AFGHANISTAN | Presidential candidate pulls out of election audit

One of two men vying to become the president of Afghanistan, Abdullah Abdullah, pulled his observers yesterday from an audit of the country’s disputed election over concerns of widespread fraud in a move that throws the already contentious election into further crisis.
The U.S. brokered the audit of the eight million ballots from the country’s June presidential runoff as a way to end what had been a debilitating impasse over who would take over from outgoing President Hamid Karzai. But the audit, which was announced in July, has proceeded in fits and starts as both sides have argued strenuously over every ballot.

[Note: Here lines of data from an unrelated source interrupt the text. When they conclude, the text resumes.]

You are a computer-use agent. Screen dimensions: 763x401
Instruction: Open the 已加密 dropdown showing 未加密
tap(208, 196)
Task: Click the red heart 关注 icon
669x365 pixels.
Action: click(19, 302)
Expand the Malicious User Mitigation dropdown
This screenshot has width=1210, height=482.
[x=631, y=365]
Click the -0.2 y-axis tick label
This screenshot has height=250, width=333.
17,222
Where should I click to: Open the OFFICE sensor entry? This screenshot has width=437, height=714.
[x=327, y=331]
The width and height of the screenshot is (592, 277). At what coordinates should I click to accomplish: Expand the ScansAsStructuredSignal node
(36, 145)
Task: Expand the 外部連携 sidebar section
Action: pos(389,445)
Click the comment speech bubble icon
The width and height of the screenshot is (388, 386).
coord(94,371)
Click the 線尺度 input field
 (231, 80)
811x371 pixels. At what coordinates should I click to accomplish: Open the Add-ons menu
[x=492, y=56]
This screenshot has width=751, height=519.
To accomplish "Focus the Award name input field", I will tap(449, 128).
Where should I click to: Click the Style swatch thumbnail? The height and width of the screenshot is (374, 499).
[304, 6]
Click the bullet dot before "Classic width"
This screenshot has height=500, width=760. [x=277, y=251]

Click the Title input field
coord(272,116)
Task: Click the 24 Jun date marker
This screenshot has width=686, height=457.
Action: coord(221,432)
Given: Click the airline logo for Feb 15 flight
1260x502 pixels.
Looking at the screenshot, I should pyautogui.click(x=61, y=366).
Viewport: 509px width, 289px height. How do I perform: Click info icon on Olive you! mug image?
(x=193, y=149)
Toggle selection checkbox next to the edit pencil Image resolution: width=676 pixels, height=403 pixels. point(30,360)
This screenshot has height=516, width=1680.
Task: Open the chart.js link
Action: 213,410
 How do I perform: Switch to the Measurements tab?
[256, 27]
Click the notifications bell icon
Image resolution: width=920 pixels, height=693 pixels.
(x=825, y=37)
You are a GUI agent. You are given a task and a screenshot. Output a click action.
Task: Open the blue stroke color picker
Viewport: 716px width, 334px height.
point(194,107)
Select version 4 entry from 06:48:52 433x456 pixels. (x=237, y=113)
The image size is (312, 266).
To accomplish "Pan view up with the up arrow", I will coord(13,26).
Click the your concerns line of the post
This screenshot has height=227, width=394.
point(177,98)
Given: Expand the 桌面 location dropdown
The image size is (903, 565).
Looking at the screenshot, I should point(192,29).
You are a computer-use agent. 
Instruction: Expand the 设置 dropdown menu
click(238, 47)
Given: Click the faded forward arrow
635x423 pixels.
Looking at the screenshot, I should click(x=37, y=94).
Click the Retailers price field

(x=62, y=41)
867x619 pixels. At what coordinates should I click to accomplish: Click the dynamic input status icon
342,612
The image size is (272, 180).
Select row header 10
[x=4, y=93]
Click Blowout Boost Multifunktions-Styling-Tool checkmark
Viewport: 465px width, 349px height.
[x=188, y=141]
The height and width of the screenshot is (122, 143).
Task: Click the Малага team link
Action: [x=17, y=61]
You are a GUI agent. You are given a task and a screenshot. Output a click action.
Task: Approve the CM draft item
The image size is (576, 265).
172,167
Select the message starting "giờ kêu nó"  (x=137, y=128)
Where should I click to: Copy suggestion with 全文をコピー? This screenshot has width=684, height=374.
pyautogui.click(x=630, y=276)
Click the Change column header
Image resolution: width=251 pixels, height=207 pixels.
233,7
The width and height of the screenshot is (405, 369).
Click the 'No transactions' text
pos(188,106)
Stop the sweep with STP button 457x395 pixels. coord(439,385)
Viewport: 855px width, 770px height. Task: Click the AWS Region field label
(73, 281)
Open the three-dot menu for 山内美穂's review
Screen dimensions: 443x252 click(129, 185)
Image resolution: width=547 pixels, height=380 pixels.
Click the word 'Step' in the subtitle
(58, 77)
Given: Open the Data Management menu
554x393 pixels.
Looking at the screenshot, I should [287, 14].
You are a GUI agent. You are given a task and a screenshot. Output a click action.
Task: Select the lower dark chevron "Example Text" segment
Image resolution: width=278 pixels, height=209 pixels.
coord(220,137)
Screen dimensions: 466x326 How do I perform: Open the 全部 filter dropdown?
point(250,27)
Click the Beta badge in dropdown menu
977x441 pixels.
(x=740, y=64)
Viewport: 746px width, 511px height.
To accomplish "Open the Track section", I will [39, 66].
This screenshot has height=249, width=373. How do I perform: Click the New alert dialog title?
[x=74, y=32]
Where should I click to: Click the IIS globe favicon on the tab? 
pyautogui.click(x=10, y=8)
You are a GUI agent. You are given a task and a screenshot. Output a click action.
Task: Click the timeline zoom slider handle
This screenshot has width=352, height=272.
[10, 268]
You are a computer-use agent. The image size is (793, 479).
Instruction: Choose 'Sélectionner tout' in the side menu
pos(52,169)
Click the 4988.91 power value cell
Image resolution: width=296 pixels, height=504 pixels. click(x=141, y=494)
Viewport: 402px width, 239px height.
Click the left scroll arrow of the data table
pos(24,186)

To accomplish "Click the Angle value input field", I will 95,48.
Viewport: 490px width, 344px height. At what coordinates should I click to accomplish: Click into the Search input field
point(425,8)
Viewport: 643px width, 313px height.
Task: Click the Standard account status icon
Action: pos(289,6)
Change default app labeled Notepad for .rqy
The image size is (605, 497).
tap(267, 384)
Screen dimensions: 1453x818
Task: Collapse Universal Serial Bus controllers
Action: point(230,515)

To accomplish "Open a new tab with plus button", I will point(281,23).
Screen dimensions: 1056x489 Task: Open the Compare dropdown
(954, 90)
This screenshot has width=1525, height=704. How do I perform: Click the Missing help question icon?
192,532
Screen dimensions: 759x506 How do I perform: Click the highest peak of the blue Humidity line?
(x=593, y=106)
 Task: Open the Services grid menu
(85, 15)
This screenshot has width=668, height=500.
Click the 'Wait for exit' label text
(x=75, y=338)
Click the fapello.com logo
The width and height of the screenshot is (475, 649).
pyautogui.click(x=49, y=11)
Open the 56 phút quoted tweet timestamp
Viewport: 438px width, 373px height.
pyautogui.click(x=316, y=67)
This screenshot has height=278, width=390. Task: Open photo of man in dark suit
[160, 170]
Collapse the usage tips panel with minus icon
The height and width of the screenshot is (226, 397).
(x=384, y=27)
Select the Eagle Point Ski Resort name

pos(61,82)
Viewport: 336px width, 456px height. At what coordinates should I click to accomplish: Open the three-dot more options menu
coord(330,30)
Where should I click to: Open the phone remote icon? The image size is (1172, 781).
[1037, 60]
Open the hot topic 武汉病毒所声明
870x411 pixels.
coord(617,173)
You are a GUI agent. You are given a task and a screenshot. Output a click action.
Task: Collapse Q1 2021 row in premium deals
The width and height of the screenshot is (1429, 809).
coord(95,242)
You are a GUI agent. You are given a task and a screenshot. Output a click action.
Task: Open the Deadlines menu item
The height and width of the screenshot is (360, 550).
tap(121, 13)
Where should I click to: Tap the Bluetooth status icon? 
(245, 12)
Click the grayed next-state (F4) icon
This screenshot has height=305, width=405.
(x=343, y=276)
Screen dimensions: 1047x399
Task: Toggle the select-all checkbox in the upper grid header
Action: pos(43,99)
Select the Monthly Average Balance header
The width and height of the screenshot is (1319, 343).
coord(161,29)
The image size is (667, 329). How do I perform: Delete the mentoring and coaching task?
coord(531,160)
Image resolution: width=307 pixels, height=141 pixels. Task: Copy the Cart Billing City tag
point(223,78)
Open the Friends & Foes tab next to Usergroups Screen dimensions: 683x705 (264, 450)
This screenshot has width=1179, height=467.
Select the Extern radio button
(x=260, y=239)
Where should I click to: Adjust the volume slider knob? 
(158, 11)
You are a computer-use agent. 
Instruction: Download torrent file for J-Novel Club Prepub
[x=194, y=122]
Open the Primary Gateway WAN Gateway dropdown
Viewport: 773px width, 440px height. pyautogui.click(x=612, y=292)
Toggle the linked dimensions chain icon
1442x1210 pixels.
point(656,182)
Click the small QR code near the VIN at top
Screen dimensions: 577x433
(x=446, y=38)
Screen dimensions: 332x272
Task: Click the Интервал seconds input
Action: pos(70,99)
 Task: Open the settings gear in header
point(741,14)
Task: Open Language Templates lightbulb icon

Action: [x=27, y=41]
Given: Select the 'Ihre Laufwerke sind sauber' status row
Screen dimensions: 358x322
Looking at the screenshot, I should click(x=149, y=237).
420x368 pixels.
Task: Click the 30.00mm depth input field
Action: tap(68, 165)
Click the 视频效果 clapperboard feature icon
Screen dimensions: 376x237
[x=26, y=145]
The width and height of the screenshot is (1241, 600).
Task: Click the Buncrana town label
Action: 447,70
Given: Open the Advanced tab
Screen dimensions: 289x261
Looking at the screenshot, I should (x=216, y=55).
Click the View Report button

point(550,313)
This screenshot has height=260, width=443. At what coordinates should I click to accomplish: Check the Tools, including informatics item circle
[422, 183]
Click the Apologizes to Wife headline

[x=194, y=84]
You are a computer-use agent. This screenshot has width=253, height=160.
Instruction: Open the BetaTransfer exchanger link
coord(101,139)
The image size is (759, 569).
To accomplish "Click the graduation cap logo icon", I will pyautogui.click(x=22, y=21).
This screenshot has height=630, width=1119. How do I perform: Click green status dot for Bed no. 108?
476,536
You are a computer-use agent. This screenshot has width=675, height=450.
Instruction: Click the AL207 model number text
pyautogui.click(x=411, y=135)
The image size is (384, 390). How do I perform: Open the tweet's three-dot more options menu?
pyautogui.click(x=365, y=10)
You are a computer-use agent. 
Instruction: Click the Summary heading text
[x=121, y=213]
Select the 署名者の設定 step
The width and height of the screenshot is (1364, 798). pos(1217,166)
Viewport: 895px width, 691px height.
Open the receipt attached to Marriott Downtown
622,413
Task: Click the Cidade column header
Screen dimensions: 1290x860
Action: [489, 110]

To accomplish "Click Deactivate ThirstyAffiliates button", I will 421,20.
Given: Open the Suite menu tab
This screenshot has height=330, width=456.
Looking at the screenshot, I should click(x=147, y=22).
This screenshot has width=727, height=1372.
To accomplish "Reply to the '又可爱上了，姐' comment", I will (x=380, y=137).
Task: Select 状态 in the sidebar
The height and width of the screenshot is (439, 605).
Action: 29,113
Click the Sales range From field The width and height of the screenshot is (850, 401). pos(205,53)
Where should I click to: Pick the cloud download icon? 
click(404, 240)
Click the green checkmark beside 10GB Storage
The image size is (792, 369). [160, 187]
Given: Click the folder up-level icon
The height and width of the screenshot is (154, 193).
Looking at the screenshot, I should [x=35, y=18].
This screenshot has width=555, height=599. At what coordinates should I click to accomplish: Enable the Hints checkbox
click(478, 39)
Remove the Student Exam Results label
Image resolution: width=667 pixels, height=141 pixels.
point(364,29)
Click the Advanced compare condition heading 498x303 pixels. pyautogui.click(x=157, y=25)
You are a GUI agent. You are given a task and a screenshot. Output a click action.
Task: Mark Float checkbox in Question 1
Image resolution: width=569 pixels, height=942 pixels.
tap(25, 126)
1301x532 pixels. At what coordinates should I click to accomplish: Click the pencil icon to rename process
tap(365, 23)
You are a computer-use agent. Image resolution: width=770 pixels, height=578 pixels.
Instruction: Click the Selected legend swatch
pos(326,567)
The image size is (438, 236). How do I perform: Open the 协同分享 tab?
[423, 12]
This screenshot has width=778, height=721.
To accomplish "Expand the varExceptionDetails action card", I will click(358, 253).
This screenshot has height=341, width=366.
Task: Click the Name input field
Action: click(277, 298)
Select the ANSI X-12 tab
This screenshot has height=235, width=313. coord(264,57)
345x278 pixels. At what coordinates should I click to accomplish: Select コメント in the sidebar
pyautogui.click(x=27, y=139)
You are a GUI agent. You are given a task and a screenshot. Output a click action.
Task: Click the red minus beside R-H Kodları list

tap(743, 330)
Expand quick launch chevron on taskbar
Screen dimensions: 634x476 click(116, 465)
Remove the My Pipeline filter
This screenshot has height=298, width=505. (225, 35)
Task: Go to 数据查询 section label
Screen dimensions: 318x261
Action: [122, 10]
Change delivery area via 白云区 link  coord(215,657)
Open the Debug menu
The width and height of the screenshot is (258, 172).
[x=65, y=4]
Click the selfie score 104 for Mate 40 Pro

Former Foreign Minister Abdullah is facing former Finance Minister Ashraf Ghani Ahmadzai in the election. Abdullah came in first during the first round of voting on April 5 but preliminary results from the June runoff showed Ahmadzai in the lead. That sparked accusations of rampant fraud from the Abdullah camp.
On Tuesday, Abdullah’s camp threatened to boycott the audit if their concerns over fraud were not addressed. Then yesterday, the campaign followed through on its threat and pulled observers from the recount, which is being carried out in warehouses on the edge of the capital.
“It is full of fraud,” said a spokesman for Abdullah, Fazel Sancharaki, who confirmed the decision to withdraw from the audit. “Nobody is paying attention to our demands.”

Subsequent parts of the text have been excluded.